# Changing of the breeds



## Citylife (Sep 5, 2012)

I started into my meat production about 3 1/2 - 4 yrs ago.  I started with very good quality Florida White meat rabbits.  They truely fit wonderfully for a first time rabbit breeder.  I have a bad back injury, so the size was also right.  Like so many, we learned many things about  raising rabbits the hard way.  Even though Storeys Guide was always right there ready to be looked at again!  
As our herd grew and we were eating more rabbits and had more friends interested in our sustainable living venture.  We decided it was time to take bigger steps and produce more rabbits.  A big litter of FW's from my does was 8 kits.  Raising an average of 5 or 6 would be my guess.  We never lost a rabbit in the summer, but boy would we loose kits in the winter time.  So, back to larger litter sizes.  I have now choosen NZ's with a CA buck.  I would also like an Altex buck for my program.  
So far, I am very happy with the stock I have.  I am looking forward to the winter breedings.  I live in KC and pretty much breed year round.  In the hottest and humidist time of the year is about the only time I back off on breeding.  My new set-up is turning out to be very usefull and will allow for it much easier then having them outside.
I have some very nice kits that were just weened and have been put out to pasture to butcher size.  Or till someone wants a nice breeder.  The big litter I have right now came from a heavy milking attentive CA doe.  I couldnt be more pleased from her.
The only other rabbit I am adding to the lot is American Blues.  And I have my first Jr.
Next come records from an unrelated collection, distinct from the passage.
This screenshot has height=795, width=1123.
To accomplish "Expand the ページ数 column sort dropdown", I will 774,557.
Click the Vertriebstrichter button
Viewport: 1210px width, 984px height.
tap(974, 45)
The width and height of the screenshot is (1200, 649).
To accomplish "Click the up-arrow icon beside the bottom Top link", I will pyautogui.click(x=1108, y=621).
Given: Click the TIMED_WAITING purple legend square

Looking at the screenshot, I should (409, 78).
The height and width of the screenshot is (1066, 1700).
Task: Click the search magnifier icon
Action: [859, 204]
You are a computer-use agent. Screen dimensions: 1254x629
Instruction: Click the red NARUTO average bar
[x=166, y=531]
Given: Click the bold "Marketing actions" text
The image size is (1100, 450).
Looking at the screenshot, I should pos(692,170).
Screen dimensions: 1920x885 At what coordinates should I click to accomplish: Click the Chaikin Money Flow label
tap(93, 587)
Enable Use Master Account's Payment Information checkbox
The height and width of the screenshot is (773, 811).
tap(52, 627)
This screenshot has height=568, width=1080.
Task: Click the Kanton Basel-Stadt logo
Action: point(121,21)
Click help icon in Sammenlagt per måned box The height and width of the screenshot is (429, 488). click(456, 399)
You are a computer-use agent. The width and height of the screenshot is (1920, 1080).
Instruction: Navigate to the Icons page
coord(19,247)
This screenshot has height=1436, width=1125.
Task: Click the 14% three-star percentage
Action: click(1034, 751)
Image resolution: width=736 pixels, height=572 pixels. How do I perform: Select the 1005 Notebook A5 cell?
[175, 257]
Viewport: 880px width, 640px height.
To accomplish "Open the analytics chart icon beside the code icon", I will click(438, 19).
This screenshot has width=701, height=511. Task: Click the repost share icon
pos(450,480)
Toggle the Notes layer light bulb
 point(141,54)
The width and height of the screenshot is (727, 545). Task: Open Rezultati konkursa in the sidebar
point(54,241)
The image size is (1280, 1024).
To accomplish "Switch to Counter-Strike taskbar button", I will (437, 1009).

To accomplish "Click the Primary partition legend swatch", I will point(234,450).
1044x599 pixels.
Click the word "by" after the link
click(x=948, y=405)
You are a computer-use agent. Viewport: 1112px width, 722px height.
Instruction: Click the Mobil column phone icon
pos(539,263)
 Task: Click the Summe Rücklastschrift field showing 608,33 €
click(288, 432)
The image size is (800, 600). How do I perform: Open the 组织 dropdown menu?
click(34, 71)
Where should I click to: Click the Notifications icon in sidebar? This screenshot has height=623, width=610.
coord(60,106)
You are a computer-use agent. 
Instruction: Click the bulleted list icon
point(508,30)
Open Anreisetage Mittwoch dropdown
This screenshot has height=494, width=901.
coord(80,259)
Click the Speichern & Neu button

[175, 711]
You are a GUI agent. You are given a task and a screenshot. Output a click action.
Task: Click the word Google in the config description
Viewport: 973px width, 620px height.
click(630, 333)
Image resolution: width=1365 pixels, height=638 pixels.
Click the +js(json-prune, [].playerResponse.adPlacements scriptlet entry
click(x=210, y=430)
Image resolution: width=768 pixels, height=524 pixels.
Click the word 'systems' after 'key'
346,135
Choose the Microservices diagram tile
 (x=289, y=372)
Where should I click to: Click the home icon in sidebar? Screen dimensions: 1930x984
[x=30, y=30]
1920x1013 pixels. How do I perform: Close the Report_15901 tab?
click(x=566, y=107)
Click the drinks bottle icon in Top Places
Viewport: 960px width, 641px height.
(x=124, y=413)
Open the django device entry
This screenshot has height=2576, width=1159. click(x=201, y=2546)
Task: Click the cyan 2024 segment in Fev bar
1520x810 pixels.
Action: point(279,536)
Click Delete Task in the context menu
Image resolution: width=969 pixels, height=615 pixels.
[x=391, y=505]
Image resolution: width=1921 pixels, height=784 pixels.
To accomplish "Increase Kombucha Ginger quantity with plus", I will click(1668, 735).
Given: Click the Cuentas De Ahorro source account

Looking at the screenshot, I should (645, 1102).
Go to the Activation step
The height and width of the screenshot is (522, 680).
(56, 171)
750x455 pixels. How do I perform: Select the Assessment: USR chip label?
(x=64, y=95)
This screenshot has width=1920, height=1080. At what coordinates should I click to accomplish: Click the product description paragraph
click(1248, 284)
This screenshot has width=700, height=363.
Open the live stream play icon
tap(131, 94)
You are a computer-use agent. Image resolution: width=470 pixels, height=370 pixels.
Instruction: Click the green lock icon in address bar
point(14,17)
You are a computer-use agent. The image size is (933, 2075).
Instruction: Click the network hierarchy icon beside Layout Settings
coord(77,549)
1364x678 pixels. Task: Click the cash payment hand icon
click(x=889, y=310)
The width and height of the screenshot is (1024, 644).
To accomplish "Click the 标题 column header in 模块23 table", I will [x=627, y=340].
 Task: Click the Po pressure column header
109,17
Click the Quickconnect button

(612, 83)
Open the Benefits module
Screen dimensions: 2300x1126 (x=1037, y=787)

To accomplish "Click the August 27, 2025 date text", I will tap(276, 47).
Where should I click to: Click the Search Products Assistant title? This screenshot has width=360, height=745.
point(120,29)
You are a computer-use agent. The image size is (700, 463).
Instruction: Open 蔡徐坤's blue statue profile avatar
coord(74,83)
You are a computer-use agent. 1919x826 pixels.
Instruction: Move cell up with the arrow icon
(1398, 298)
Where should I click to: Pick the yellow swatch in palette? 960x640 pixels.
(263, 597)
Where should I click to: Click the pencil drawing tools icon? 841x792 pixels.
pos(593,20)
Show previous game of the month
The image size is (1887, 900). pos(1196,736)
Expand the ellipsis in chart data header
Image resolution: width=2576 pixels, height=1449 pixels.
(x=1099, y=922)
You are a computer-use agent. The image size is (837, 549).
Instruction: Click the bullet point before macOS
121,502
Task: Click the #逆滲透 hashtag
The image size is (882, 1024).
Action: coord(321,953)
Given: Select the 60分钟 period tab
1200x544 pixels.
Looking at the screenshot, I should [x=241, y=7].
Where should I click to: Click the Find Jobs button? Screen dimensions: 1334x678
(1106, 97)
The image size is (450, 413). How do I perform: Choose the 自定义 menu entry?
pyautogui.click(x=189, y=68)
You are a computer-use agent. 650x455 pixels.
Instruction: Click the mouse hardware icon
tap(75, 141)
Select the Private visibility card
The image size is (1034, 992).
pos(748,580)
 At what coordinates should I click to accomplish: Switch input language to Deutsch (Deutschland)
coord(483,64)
Does and am looking for a buck.  I feel like a little kid when it comes do raising the Blues.  si
Why am I writing this?  To show that sometimes starting out small and getting things figured out, is best.  As you find out what your needs are, its easy enough to change.  As many state on here.  Once your serious about rabbits, you do tend to go the age old breeds who were raised for productive, efficient, production.  So, now I have my big girl pants on!
Hope this didnt bore anyone.  And I hope its ok to post this in this area.


----------



## shan777 (Sep 5, 2012)

great post. Thanks .
I started with NZW's and Cali's and am very happy with them . How hot does it get there for you? I would love to continue to breed over summer here in Oz but doubt I will be able to. Good luck with your new breeds and bigger venture!


----------



## that's*satyrical (Sep 5, 2012)

We have American Chinchillas & our set-up is similar to yours. We are newbies too. In fact, we are newbies with a few different farm animals. Just started collecting them last September but we are having fun & the animals are all thriving. We have 11 Nigerian Dwarfs, 5 American Chinchillas (3 are our breeders & 2 are reserved for someone), 2 Tamworth pigs & an assortment of about 25 chickens including 3 roosters (plus 6 baby chicks we recently hatched from our hen's eggs in the incubator) Yeah, things are busy around here.... LOL


----------



## Citylife (Sep 5, 2012)

shan777 said:
			
		

> great post. Thanks .
> I started with NZW's and Cali's and am very happy with them . How hot does it get there for you? I would love to continue to breed over summer here in Oz but doubt I will be able to. Good luck with your new breeds and bigger venture!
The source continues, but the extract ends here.